Die Landwirtschaft, die jahrzehntelang auf Insektizide setzte, sorgte außerdem indirekt dafür, dass die Populationen der natürlichen Feinde der Mücken – Fledermäuse, Frösche, größere Insekten und verschiedene Vogelarten – lokal ausgestorben sind oder zumindest erheblich reduziert wurden.

Dramatisch und unumkehrbar

Der Zoologe Andrea Monaco vom Italienischen Institut für Umweltschutz und Umweltforschung (ISPRA) rechnet für die Zukunft mit einer Vermehrung solcher Phänomene: "Es scheint mir wahrscheinlich, dass die Ursache auf besondere klimatische Bedingungen, vor allem auf die Hitze, zurückzuführen ist", sagt er in einer Videoschaltung mit der römischen Zeitung "La Repubblica".

Es sei nicht das erste Mal, dass so etwas passiert: Lokal und zeitlich begrenzte Phänomene dieser Art habe es in den vergangenen Jahren von Mailand bis Bari gegeben, also im Norden ebenso wie im Süden Italiens. "Was uns Sorgen macht, ist die Häufigkeit, mit der das nun passiert", erklärt Monaco. Der Klimawandel habe auch Auswirkungen auf die Tierwelt, die Folgen könnten dramatisch und unumkehrbar sein.

Erst im Juni hatte Florenz – die Hauptstadt der Toskana liegt 150 Kilometer nördlich von Orbetello – eine Kakerlakenplage gemeldet. In der nordwestlichen Region Piemont wurden ebenfalls im Juni plötzlich riesige Populationen des Japankäfers (Popilla japonica) registriert – mit teilweise erheblichen Folgen für die Umwelt: In 86 Gemeinden der Provinz Alessandria kam es Medienberichten zufolge zur teilweisen Entlaubung von Waldbeständen, zur Zerstörung von Orangenkulturen und zu Fruchtschäden an Mais-, Pfirsich-, Apfel-, Wein-, Haselnuss- und Sojakulturen.

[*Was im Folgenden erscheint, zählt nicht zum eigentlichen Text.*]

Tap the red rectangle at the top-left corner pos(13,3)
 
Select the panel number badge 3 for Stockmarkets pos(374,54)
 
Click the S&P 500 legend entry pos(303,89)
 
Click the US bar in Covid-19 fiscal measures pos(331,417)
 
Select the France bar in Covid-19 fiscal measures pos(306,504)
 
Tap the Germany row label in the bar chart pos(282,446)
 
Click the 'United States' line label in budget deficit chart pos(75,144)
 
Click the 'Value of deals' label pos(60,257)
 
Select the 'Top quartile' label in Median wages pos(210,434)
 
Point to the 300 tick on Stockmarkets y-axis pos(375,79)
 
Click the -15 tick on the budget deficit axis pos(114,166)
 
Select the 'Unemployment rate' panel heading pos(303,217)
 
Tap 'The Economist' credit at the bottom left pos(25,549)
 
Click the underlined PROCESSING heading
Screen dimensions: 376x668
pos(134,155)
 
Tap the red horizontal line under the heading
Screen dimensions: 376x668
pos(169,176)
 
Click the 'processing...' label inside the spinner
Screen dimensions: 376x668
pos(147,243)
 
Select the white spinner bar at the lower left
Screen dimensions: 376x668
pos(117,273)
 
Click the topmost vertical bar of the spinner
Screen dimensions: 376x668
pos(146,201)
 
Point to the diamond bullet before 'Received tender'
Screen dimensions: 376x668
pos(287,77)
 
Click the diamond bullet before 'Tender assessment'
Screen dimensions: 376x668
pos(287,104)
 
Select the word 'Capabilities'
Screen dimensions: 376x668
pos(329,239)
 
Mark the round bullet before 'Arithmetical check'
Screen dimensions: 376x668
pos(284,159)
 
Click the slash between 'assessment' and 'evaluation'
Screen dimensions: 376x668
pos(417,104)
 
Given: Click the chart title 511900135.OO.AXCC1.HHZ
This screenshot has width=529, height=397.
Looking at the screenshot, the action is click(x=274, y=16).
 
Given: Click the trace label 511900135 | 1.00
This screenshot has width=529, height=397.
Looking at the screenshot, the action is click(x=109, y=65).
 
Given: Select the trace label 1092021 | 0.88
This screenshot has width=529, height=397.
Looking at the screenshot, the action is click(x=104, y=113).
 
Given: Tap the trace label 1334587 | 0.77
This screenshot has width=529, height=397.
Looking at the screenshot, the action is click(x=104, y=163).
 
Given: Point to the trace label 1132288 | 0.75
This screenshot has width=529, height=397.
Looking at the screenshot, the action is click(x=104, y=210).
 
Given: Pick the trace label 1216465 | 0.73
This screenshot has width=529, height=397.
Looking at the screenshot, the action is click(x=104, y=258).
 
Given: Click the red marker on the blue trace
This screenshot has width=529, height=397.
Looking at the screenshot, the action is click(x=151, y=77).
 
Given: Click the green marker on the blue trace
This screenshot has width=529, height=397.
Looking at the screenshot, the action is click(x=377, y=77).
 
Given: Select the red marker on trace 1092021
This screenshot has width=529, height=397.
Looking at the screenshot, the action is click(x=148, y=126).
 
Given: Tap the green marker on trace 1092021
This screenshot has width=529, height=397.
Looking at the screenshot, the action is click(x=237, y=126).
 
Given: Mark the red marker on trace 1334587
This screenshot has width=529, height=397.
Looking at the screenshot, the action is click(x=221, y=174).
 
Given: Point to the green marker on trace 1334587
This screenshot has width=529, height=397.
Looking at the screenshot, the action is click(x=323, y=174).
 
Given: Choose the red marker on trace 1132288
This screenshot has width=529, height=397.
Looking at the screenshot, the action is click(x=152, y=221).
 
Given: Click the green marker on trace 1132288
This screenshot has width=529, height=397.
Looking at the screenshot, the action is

Im Rahmen von Notfallmaßnahmen sollen betroffene Betriebe in und um Orbetello nun Entschädigungszahlungen erhalten, doch gelöst ist das Problem auf diese Weise nicht. Der Zoologe Monaco kommt jedenfalls zu dem Schluss: "Die Ausnahme könnte zur neuen Normalität werden." (gian, 11.8.2022)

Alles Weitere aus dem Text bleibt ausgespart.